From mechanical energy, chemical energy, electric energy to nuclear energy has become the main subject of physics research.

The great energy we have now is the polymerization of hydrogen into helium. However, there is no unified formula for the calculation of energy.

In physics, there are two main energy formulas. One is kinetic energy formula. The another is Einstein equation. But kinetic energy formula can only calculate low speed motion. Einstein equation can only calculate light speed motion. The two formulas are not unified. We hope to get a unified formula. But it didn’t work. It’s difficult. Now let’s look at a formula:

$w=\frac{m{v}^2}{2},$ (1.1)

Here (1.1) is called kinetic energy formula. w is kinetic energy. m is the mass. v is the velocity of the object.

For example,

let m = 2 kg, v = 100 M/s, calculated by (1.1)

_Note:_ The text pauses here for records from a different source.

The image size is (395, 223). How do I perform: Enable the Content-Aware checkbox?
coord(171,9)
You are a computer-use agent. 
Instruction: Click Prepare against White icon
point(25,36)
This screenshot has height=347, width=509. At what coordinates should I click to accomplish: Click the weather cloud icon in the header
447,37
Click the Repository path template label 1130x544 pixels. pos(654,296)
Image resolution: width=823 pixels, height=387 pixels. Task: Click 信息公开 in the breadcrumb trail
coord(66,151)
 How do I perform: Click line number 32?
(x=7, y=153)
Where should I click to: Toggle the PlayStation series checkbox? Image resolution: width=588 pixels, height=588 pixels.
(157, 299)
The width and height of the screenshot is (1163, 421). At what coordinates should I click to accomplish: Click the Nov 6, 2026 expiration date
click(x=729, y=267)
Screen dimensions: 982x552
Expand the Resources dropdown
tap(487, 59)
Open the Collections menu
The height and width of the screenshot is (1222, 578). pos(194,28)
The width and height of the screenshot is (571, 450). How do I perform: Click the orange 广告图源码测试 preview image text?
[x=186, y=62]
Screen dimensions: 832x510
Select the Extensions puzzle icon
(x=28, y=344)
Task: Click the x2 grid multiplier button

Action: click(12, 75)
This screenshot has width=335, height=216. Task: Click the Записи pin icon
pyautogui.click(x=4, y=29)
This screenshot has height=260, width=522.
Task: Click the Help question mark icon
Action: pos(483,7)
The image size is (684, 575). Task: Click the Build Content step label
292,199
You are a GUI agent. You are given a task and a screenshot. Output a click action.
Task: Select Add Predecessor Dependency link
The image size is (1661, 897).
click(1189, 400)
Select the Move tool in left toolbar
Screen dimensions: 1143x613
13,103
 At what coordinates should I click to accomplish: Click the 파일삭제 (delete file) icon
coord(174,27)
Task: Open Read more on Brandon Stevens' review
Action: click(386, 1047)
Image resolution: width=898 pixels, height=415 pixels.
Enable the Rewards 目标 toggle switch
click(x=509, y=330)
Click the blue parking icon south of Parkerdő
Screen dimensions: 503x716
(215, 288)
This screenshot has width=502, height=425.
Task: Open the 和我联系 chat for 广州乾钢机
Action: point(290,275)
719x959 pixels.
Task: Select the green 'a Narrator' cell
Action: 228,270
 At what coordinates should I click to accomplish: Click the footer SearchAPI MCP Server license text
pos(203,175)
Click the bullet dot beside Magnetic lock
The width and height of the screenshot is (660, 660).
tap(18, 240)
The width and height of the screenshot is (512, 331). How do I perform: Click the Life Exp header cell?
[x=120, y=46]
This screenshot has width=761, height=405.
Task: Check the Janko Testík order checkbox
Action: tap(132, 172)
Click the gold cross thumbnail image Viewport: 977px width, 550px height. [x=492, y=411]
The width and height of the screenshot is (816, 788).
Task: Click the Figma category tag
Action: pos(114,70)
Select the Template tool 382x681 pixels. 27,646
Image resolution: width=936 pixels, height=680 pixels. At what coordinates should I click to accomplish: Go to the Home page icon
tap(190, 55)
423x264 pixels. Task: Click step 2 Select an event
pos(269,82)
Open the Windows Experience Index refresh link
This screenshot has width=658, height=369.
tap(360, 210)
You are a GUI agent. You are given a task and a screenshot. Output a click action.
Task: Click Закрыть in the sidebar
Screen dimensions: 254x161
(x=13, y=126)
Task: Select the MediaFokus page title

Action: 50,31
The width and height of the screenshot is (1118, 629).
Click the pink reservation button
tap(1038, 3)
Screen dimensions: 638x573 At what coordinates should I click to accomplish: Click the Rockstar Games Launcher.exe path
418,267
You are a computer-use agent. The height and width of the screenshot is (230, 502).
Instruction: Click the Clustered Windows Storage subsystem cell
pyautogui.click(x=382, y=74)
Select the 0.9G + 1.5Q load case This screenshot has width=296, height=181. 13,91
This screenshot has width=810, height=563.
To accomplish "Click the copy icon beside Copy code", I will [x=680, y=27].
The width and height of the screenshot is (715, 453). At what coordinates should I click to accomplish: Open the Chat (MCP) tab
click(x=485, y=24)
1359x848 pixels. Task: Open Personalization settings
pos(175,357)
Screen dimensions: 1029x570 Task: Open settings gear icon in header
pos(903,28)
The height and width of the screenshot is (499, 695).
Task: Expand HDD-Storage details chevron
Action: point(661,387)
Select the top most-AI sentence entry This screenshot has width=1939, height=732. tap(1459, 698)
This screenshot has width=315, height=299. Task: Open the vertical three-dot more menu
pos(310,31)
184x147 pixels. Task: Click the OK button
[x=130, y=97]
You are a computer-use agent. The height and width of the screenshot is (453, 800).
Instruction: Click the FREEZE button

$w=2\frac{{100}^2}{2}=10000,$

This is the kinetic energy of an object under the action of an external force. There is motion mass. When the object moves at low speed, the motion mass is very small and can be ignored. Therefore, this formula is suitable for energy calculation at low speed. But it is not suitable for energy calculation of large speed, especially the energy calculation of light speed.

In 1905, Einstein published his special theory of relativity and proposed an energy formula [1]:

$E=m_0{c}^2,$ (1.2)

Here (1.2) is called Einstein equation. E is energy. m₀ is the static mass. The speed of light c = 299,792,457.4 ± 0.1 M/s.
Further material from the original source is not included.